*Kaynak metin*.

────────────────

Gel de Aziz Nesin’in ruhunu çınlatma…

Soru bu kez kolay yerden gelmişti. Dedim yıldızların kalbi var, olmaz olur mu! Dağların, taşların, havanın suyun da kalbi var… Ama çocuklara tecavüz edenlerin, ağaçları kesenlerin, ormanları ateşe verip kurdu kuşu yuvasız bırakanların, dağlarımızı delik deşik edenlerin, derelerimizin canına okuyanların, yoksullaşmamıza neden olanların, geleceğimizi çalanların, savaşları çıkaranların, insanları korkutup iradelerini gasp edenlerin, kimseye söz hakkı tanımayanların, kötülere yardım edenlerin kalbi yok…

Eskiden, eldeki olanaklar aradığın bilgiye ulaşmaya yetmeyebiliyordu.

Sabır ve zaman istiyordu ayrıca. Üstelik neyi, nerde, nasıl ve ne şekilde bulacağını bilmek belli bir donanım da gerektiriyordu.

Günümüzde radyo, televizyon,  gazete, kitap ve dergilerin yerini neredeyse internet aldı. Erişim çok kolay artık. Aradığın veya sormak istediğin neyse bir düğmeye basmak yetiyor. Her konuda onlarca sayfa açılıyor önüne. İnternet olduktan sonra insan arkadaşa gereksinim duymadan da yaşayabilecek sınırlara geldi. Bunun iyi ve kötü yanları var kuşkusuz. Niyetim bunu üzerinde durmak değil ama.

Böyle bir girişten sonra insanın kendisine, başkalarına ve doğaya karşı yabancılaşmasının nedenlerine gireceğimi sanmayın. İnsanlığın onca deneyimi, bilgi birikimi, günümüz insanoğlu ve günümüz insankızının elinin altındayken ve erişim de bu kadar kolayken cehalete yenik düşmesinden söz edip canınızı sıkmayacağımdan da emin olabilirsiniz.

Değineceğim başka konu:

Çocukların soruları! Yanıtı zor sorular.

────────────────

*Alıştırma yönergeleri*.
- 1) İnternet ve çocuk soruları üzerine yazıya göre aşağıdaki soruları yanıtlayın.
(a) Günümüzde radyo, televizyon, gazete, kitap ve dergilerin yerini neredeyse ne almıştır?
(b) Eskiden aranan bilgiye ulaşmak, olanakların yanı sıra ayrıca hangi iki şeyi istiyordu?
(c) Yazar, değineceği başka konunun ne olduğunu söylüyor?
- 2) İnternet ve çocuk soruları üzerine yazıyı, son cümlesinden sonra aynı üslupla sürdürün.

*Veri kümesi içeriği*.
────────────────

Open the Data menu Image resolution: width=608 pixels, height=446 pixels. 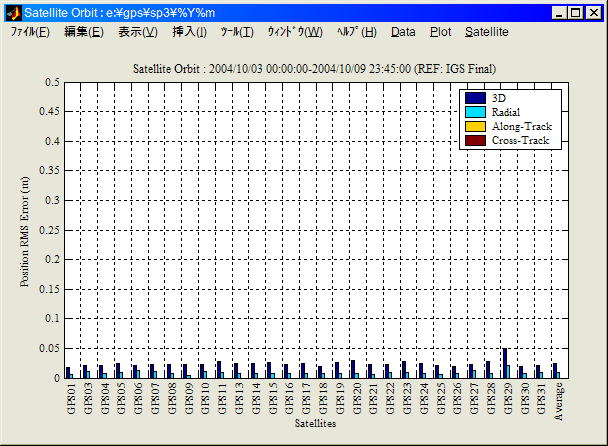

────────────────

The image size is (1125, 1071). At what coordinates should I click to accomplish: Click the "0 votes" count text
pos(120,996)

────────────────

*Alıştırma sonuçları*.
- 1)
(a) İnternet.
(b) Sabır ve zaman.
(c) Çocukların soruları.

- 2)
Kuşkusuz yaşama, insana ve dünyaya dair henüz sorulmamış pek çok soru var. Sorulup da yanıtlanmamış pek çok soru… Fakat,  insana en ilginç soruları çocukların sorduğunu düşünüyorum. Çocukların sorularının pek çoğunun karşılığı ne radyoda, ne televizyonda, ne de dergi veya kitaplarda bulunabilir. Bugün internette bile çoğunun karşılığını bulmak bence olanaksız. Öyle olur olmaz yanıtlar kolay kolay tatmin etmez çocukları. Sizi yetersiz bulurlar ve ikna oluncaya kadar da sorarlar. Kaldı ki soruyu çocuk sordu deyip geçiştiremezsiniz de. Bu durum oldum olası böyledir. Sanırım bu yüzden çocukları dünyanın tamamlandığına inandırmak güç.

12 Eylüllü yıllarda 2-3 yaşlarındaki oğlumun sorularını yanıtlamakta ne kadar güçlük çektiğimi bir ben bilirim. Cezaevinden yeni çıkmıştım. Bir yandan oğlumu parklara götürüp; salıncaklara bindirerek, kaydıraklardan kaydırarak onunla yeniden işletişim kurmayı denediğim, bir yandan da kendimi dışarıya alıştırmaya çalıştırdığım günlerdi. Bir hayli yakınlaşma başlamıştı aramızda. Bir defasında oğlum parkın içinde oynarken ben de yan tarafta bir yerde oturup gazete okuyordum ki oyunu bırakıp hızlıca yanıma geldi. Burnunun üzeri boncuk boncuk ter, heyecanı ve merakı boyunun kim bilir kaç katı! “Baba, Kenan Evren kim?” diye sormaz mı?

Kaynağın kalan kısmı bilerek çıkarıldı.